Management software comes in a variety of forms. It's often difficult to determine which one to use to monitor a network and its resources. The big packages manage everything, giving an administrator a bird's-eye view of his entire network. Then there are the smaller management packages, which focus on functions such as monitoring service levels, scanning for security breaches, or managing bandwidth allocation.

For those administrators who care about specific functions of the enterprise, such as e-mail, there are vendors that supply focussed products. One such vendor, BindView Corp. (www.bindview.com), recently expanded its networking line to include a package devoted to managing Microsoft Exchange Server.

BindView instills what it calls proactive and reactive management to Microsoft Exchange. "The proactive piece allows a customer to avoid as many reactive faults as possible, such as checking for proper configuration, security, and administration settings," explains Jeff Kushner, product manager for bv-Control at BindView. "The other is reactive management; so when a fault occurs you can quickly notify somebody to respond."

Bv-Control provides a point-and-click interface that allows customers to report on anything in the mailbox, public folder, and directory by accessing information on configuration, security, attributes, and disk space utilization. Bv-Control supports using Visual Basic scripting to customize reports, adding a scripting wizard to write the code for what needs to be done.

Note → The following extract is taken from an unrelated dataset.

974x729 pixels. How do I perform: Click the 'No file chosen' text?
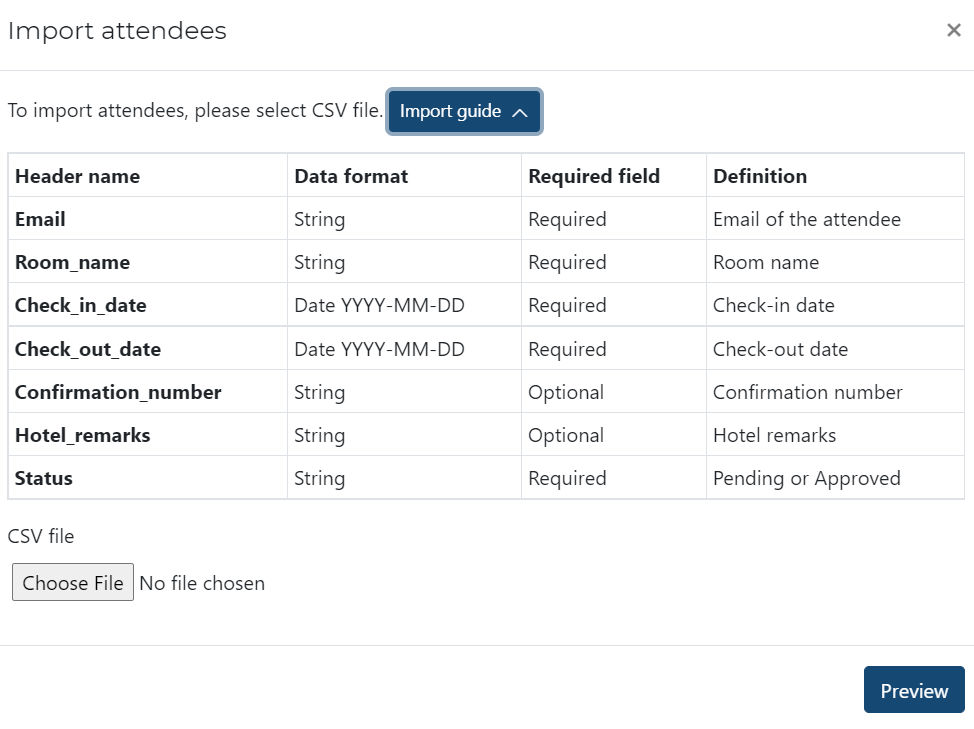[x=202, y=583]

The goal of bv-Control, Kushner says, is to transform the necessary but tedious tasks of managing Exchange, into simple ones. "Our customers told us that there's so much movement in the Exchange organization that they need to seamlessly move mailboxes from one site to another so that person has the same access without losing permissions or messages," Kushner explains. "There's a lot of opportunity for human error, but we have a drag-and-drop interface that makes this process simple."

Both the proactive and reactive pieces of bv-Control fit as snap-ins to the Microsoft Management Console (MMC). Security alerts can be sent as SMP traps so they can be assimilated to larger management consoles.

"What's unique about [BindView] is they offer the configuration, as well as the monitoring and alerting from a single source," says Richard Ptak, vice president of systems and applications management at Hurwitz Group (www.hurwitz.com). "That's pretty slick. You have a common interface and operate more efficiently."

Along with bv-Control for Exchange, BindView is gearing up for Windows 2000. The company will be announcing an Active Directory management product this month.

Kushner says Exchange Server is the trickiest, but it may be the most useful application to bring over to the new platform. "What we're finding is a lot of customers we talked to will have a two-phase process," Kushner says. "Customers will migrate to Windows 2000 first, and they will run [Exchange Server] 5.5 in the Windows 2000 environment -- so they won't use Active Directory yet. Then they will make the quantum leap to Exchange 2000. We will have a solution for this when Microsoft announces availability of Exchange 2000."